For the predictors such as lymphatic and vessel involvement, present evaluation method by hematoxylin–eosin stain specimen is regarded inaccurate according to a recent study [15]. In fact, we found so scattered and deviated pathological reports were made regarding above two factors in our institution. In addition, even if their status could affect outcomes, we cannot distinguish whether their status was caused by natural biological behavior, or by preoperative bronchoscopic laceration of tumor vessels or lympatics. Therefore, it was considered inappropriate to adopt them as covariates both in calculating propensity score and in further multivariate analysis.

Use of postoperative oral anti-cancer agents was a major possible prognostic factor to be considered. Of these, postoperative oral uracil-tegafur administration for surgically resected stage 1A and 1B NSCLC is locally practiced intervention only prevailed in Japan based on two major studies [16, 17]. In our model, postoperative uracil-tegafur administration revealed rather poorer effect on prognosis of stage 1A NSCLC.

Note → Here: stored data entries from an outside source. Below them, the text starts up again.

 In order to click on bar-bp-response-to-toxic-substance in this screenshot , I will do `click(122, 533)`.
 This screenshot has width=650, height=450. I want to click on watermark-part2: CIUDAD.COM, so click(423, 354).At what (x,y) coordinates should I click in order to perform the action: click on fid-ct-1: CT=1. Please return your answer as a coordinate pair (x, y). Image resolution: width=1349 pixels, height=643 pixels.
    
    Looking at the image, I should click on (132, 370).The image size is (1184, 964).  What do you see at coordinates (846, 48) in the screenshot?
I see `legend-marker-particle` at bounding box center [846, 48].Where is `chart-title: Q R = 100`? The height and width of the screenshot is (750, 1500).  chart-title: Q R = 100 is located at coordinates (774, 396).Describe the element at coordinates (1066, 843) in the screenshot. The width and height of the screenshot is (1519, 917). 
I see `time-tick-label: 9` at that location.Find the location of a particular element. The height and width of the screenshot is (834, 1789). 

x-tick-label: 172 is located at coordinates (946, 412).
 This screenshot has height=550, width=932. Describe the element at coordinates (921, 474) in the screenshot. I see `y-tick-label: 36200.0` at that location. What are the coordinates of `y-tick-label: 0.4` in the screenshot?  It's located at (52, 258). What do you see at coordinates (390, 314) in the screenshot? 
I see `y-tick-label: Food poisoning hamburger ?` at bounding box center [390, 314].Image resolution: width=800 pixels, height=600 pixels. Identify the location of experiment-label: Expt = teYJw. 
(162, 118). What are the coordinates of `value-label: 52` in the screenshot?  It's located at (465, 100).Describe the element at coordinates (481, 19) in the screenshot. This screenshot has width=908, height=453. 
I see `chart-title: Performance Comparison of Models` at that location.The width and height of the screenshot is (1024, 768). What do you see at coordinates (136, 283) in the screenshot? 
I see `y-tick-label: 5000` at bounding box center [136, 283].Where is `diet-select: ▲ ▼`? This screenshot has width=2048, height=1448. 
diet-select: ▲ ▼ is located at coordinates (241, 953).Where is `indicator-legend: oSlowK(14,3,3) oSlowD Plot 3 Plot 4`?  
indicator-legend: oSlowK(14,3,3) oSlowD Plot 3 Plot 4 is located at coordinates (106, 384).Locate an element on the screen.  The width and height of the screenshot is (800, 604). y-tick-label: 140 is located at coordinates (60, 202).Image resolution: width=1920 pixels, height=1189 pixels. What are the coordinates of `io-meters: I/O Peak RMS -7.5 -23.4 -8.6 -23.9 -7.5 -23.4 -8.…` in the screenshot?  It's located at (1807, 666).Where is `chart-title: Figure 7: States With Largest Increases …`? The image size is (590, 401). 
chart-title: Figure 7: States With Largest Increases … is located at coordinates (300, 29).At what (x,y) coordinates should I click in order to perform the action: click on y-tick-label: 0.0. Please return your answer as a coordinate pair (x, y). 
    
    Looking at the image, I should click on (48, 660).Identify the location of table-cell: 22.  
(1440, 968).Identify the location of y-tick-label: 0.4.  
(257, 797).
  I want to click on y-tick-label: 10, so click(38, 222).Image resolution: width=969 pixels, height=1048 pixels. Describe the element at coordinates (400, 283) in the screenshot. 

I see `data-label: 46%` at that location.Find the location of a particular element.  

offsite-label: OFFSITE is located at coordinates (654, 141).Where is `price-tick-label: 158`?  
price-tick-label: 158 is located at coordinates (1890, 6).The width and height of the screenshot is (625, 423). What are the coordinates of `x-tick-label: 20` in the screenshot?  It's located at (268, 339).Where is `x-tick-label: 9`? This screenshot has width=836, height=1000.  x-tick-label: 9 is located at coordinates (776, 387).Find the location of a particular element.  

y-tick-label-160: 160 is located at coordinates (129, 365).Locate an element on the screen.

As for iatrogenic factors which were not adopted as covariates in our study, ‘extent of resection’, and ‘degrees of nodal dissection’, ‘use of video-assisted thoracoscopic surgery’ should have been also considered, and all of them were unified in the case selection. In addition, because no patients had been given other adjuvant chemotherapy than uracil-tegafur administration, nothing would be remained as potent predictor which would affect cancer recurrence in this study.

If it is the case that bronchoscopic cancer confirmation is an unfavorable prognostic factor, distant metastasis or lymph node metastasis might be dominant in group 1, because laceration of tumor vessels or lymphatics would be caused by bronchoscopic manipulations. However, we found little difference between Group 1 and Group 2 regarding the initial recurrent site. Instead, lung metastasis and pleural dissemination had slightly dominant tendencies in Group 1, to which we could not give a good explanation.

As the report from the Japanese lung cancer registry showed a significant prognostic inferiority of non-adenocarcinoma NSCLC comparted to adenocarcinoma [18], non-adenocarcinoma subset might contain biologically malignant characters enough to offset small iatrogenic effects. However, the same results between all-NSCLC and adenocarcinoma subset were obtained in this study.

With all these aspects, we found preoperative bronchoscopic cancer confirmation does not increase recurrence risk in stage1A NSCLC in this study. Though much larger prospective study would be warranted to varify, we can conclude that we should not have a threat for increasing risk of recurrence by preoperative bronchoscopic cancer comfirmation. To our knowledge, this is the first-ever report which denies risk of preoperative bronchoscope for lung cancer recurrence.